§ **What the task requires**:
Edit the rows starting with the line containing "1103x639 pixels. Task: Click" and going on through the line containing "tap(251, 219)", changing "badge" to "label" and leaving all else as is. Give back only those lines.
┌─ Material provided
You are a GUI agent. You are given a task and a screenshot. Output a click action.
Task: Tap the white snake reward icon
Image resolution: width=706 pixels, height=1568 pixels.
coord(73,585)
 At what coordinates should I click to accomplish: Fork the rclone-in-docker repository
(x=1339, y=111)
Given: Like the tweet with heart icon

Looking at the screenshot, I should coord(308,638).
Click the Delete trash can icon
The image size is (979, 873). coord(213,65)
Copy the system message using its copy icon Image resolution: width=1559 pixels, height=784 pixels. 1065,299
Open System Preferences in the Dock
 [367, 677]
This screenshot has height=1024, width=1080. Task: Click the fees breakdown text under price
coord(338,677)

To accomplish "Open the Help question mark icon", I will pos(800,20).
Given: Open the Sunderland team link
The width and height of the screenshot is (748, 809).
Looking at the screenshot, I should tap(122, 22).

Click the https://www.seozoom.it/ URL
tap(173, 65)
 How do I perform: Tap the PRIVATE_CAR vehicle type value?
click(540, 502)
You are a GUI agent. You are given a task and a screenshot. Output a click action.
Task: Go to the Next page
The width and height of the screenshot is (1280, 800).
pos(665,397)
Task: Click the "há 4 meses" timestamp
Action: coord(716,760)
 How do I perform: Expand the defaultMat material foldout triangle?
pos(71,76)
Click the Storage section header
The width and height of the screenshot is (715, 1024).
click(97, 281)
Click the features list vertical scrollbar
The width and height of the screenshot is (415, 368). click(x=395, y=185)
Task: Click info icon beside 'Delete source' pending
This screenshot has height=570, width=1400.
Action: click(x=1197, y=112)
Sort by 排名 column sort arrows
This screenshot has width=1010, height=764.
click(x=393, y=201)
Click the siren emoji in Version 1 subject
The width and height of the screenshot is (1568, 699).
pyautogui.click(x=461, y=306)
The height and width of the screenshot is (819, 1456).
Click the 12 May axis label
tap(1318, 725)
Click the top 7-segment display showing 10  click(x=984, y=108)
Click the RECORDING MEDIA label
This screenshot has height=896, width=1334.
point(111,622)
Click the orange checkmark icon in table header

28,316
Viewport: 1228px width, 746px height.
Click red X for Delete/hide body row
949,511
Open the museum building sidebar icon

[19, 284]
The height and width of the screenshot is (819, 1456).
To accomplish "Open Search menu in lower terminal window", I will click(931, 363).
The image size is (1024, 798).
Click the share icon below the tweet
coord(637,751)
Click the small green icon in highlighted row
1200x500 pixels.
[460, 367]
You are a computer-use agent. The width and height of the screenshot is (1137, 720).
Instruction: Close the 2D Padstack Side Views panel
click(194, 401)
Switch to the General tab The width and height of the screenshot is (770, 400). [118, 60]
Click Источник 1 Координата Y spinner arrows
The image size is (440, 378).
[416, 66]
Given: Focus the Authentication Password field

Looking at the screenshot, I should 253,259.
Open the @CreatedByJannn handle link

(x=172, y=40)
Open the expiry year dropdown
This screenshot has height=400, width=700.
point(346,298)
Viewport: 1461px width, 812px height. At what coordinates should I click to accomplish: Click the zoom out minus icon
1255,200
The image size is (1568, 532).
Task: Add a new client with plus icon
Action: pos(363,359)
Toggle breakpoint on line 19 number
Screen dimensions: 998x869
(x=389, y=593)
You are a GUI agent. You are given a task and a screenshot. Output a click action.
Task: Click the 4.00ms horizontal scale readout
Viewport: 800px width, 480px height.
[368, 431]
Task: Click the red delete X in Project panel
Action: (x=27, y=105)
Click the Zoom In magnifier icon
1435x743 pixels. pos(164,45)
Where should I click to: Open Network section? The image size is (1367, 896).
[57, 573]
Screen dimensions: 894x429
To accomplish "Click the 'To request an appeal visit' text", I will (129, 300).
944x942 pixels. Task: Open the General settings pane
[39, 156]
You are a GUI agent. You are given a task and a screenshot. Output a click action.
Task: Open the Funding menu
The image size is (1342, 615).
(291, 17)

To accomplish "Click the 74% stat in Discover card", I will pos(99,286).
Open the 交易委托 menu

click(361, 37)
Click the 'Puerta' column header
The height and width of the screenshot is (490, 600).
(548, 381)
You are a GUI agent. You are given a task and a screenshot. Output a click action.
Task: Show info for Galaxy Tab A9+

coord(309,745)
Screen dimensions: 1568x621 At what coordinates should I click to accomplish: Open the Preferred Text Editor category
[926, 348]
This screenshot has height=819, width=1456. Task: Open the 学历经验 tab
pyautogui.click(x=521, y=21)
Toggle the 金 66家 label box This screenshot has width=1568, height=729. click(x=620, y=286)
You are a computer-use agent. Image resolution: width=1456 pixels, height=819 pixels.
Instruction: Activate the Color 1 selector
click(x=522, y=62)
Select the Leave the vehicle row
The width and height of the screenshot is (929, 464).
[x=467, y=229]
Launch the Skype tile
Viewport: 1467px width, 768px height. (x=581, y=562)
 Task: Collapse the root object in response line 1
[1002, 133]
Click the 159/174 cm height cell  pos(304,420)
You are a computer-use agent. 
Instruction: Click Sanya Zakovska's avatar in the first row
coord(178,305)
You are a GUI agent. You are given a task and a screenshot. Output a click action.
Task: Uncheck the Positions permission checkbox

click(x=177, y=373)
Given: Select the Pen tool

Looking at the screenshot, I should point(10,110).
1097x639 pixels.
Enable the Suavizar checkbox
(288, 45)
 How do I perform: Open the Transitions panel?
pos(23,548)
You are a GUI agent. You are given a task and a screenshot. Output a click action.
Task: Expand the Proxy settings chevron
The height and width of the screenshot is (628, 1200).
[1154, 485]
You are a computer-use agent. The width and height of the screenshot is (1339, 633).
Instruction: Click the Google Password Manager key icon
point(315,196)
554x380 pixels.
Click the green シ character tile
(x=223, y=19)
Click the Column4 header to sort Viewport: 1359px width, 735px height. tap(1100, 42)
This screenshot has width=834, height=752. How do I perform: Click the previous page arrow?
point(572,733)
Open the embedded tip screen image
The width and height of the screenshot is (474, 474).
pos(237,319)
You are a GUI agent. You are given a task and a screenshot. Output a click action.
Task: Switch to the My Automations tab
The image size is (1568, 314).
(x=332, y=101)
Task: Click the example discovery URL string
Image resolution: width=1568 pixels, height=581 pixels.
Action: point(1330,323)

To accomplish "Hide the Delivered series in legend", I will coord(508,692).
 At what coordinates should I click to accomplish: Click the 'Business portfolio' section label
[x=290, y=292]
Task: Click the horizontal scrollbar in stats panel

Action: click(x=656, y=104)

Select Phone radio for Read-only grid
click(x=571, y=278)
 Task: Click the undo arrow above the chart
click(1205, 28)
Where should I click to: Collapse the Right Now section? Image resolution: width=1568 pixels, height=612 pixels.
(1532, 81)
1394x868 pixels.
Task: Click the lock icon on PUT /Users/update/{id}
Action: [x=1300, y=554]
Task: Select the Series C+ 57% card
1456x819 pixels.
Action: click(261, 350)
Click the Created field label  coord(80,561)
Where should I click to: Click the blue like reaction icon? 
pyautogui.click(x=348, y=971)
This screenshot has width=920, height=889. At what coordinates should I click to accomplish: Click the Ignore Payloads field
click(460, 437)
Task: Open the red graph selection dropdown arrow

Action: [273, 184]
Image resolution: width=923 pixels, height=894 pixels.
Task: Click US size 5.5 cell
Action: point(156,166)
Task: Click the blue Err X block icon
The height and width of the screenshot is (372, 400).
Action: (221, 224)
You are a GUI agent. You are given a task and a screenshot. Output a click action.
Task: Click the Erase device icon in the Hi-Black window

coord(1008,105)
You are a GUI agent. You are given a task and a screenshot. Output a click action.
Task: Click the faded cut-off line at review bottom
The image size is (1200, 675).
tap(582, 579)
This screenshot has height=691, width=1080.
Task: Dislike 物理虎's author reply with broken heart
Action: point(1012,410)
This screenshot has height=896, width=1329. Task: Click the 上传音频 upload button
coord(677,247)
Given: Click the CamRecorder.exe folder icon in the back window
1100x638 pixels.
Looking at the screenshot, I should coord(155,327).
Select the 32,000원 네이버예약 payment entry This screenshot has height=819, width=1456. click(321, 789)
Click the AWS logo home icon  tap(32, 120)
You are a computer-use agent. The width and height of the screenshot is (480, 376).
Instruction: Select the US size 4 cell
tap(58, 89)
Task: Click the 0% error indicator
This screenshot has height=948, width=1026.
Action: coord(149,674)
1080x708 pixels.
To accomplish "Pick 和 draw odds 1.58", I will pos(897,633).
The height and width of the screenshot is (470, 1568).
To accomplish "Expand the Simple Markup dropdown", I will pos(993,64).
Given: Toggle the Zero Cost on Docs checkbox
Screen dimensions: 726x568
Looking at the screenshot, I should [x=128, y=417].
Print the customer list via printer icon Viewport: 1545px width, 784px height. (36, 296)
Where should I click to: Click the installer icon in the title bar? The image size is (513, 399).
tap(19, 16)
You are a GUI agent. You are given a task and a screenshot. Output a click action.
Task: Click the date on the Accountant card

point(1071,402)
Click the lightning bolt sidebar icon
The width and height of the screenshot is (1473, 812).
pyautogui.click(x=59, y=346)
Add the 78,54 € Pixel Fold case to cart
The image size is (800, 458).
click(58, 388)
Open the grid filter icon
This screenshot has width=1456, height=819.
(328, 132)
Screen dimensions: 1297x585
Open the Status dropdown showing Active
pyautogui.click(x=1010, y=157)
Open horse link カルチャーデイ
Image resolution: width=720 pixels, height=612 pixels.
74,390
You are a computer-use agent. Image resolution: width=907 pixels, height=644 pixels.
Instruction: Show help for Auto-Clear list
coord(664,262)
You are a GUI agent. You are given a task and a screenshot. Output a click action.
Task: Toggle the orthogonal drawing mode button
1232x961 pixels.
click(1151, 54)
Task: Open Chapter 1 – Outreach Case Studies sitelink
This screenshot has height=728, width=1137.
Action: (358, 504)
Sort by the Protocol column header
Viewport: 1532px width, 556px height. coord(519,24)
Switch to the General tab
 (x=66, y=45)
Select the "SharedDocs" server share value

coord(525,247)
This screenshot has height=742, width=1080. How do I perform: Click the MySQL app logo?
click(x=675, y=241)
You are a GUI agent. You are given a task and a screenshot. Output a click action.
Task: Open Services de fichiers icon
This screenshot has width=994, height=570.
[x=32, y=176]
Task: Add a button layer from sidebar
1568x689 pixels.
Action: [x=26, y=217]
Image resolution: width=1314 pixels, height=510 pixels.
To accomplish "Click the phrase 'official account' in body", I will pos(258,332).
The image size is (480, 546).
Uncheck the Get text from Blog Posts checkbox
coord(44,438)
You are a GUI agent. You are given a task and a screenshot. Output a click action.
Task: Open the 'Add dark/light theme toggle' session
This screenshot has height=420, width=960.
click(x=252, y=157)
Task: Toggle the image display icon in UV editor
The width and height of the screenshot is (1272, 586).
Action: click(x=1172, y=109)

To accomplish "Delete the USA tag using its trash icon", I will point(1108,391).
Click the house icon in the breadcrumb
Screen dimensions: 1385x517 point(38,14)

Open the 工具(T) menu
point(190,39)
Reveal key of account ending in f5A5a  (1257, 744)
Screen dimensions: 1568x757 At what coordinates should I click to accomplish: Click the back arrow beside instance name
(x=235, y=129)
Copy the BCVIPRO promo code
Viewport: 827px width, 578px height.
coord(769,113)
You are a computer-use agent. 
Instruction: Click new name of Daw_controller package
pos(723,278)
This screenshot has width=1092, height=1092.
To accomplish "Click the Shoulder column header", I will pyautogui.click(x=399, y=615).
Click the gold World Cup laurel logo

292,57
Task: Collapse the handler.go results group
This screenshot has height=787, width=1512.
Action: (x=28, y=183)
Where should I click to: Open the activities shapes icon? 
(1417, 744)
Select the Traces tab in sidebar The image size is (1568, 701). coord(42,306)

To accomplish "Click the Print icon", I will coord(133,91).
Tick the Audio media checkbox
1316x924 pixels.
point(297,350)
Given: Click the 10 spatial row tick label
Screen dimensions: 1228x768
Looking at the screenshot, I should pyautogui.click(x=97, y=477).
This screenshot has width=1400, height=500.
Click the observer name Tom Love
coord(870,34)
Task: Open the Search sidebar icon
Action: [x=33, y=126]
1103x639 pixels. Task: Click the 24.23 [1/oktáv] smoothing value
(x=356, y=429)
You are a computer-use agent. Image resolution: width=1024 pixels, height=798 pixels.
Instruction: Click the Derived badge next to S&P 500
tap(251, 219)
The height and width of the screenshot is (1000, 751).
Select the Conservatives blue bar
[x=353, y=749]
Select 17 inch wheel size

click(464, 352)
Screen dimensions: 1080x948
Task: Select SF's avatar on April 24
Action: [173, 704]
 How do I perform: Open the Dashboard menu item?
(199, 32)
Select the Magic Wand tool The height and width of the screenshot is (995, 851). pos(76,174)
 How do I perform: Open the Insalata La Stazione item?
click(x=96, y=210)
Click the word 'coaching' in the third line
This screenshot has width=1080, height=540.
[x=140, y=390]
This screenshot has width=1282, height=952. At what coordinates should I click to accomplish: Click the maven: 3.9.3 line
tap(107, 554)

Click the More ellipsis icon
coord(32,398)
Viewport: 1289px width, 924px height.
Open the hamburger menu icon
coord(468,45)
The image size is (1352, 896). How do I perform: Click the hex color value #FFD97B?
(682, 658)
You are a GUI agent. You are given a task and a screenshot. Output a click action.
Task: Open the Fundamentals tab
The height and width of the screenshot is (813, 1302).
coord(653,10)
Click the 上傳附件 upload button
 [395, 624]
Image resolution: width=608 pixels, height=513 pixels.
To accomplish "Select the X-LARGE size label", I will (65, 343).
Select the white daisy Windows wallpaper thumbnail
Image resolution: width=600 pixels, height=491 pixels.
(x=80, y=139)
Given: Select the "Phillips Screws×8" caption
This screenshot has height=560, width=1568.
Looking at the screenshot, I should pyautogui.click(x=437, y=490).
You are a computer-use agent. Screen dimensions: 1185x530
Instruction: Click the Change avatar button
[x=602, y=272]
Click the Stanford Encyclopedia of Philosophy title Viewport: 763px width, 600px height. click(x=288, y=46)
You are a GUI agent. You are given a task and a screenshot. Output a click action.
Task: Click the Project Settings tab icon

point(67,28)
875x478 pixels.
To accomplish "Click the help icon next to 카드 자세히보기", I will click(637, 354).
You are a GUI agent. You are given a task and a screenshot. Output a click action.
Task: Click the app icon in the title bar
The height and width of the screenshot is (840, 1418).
└─
§ **Correct output**:
1103x639 pixels. Task: Click the 24.23 [1/oktáv] smoothing value
(x=356, y=429)
You are a computer-use agent. Image resolution: width=1024 pixels, height=798 pixels.
Instruction: Click the Derived label next to S&P 500
tap(251, 219)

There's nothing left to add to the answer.